Case Presentation: A 65 year old male with ischemic cardiomyopathy, EF of 25% and NYHA III symptoms despite optimal medical therapy, severe mitral regurgitation (MR) and left bundle branch block (LBBB) with QRS>150ms (figure 1) was referred for cardiac resynchronization therapy-defibrillator (CRT-D) implantation. The right atrial pacing and right ventricular defibrillator leads were successfully implanted, however coronary sinus(CS) lead placement for left ventricular pacing was unsuccessful due to limited target vessels and high pacing thresholds. After multiple futile attempts, CS lead placement was aborted and electrophysiologist decided to perform His bundle pacing (HBP) instead. The His bundle region was mapped using the His lead which was rotated in position when pacing revealed narrow QRS with complete recruitment of the left bundle branch at excellent pacing thresholds. 12 lead ECG post HBP showed paced QRS duration of 88ms (Figure 2), which is narrow relative to most biventricular (BiV) paced rhythms. In absence of the HBP option, which is a relatively new technique available at limited facilities, this patient would have required surgical epicardial lead placement. At six month follow-up, patient’s EF improved to 40%, MR to mild and NYHA class to I.

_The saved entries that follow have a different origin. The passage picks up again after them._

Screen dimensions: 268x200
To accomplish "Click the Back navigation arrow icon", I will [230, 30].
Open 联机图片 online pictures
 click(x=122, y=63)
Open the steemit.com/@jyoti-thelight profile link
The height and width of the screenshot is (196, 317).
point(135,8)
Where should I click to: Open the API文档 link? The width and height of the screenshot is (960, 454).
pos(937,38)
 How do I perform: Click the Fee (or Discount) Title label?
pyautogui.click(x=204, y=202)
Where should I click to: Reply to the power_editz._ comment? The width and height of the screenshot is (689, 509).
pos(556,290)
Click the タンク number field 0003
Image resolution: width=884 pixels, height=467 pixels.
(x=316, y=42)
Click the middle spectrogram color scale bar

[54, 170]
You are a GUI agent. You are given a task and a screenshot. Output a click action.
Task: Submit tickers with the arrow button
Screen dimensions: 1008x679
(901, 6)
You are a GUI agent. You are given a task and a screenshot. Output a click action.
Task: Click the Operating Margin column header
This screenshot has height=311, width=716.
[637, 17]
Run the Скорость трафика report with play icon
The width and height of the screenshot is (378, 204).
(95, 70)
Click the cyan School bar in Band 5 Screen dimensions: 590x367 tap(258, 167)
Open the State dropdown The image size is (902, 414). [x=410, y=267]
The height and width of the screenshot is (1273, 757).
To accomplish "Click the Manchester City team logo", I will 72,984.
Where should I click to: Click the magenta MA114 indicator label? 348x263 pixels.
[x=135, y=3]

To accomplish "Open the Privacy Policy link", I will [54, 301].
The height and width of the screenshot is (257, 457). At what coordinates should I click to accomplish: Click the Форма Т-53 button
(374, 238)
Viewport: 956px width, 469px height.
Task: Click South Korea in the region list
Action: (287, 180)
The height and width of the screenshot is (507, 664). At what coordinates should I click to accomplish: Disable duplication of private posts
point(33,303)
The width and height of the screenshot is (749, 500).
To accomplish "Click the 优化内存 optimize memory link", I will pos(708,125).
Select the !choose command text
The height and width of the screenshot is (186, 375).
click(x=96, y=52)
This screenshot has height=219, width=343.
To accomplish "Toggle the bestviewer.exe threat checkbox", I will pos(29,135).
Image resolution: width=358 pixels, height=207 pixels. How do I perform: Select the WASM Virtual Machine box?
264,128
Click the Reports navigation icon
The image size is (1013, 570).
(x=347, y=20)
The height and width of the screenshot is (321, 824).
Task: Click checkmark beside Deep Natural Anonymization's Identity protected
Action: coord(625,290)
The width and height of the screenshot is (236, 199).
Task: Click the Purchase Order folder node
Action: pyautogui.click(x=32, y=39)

Discussion: Typically, CRT is done via implantation of leads in RA, RV and CS to attempt biventricular pacing and negate the detrimental effects of bundle branch block on ventricular synchrony. However the CS lead insertion may fail in 3-4% cases due to reasons such as unfavorable coronary venous anatomy, unacceptable pacing thresholds or diaphragmatic stimulation. HBP is a safe, feasible, superior and physiologic pacing technique when compared to RV pacing. HBP is also a fast emerging alternative to BiV pacing. Recent data has shown that HBP can improve LVEF and NYHA class in patients with heart failure. Most patients with BBB have relative slowing of conduction rather than complete block with site of block often in the His bundle fibers predestined to become the right or left bundle branches . Therefore, it is possible to map and pace the His bundle and partially or completely recruit the bundle branches resulting in significant QRS narrowing.

Conclusions: The internist must be familiar with rapidly growing evidence behind use of HBP. HBP is a safe and feasible alternative to RV pacing. As highlighted in our case and by other studies, HBP may be a feasible alternative to BiV pacing and must be attempted in failed BiV implants before resorting to complex interventional or surgical techniques.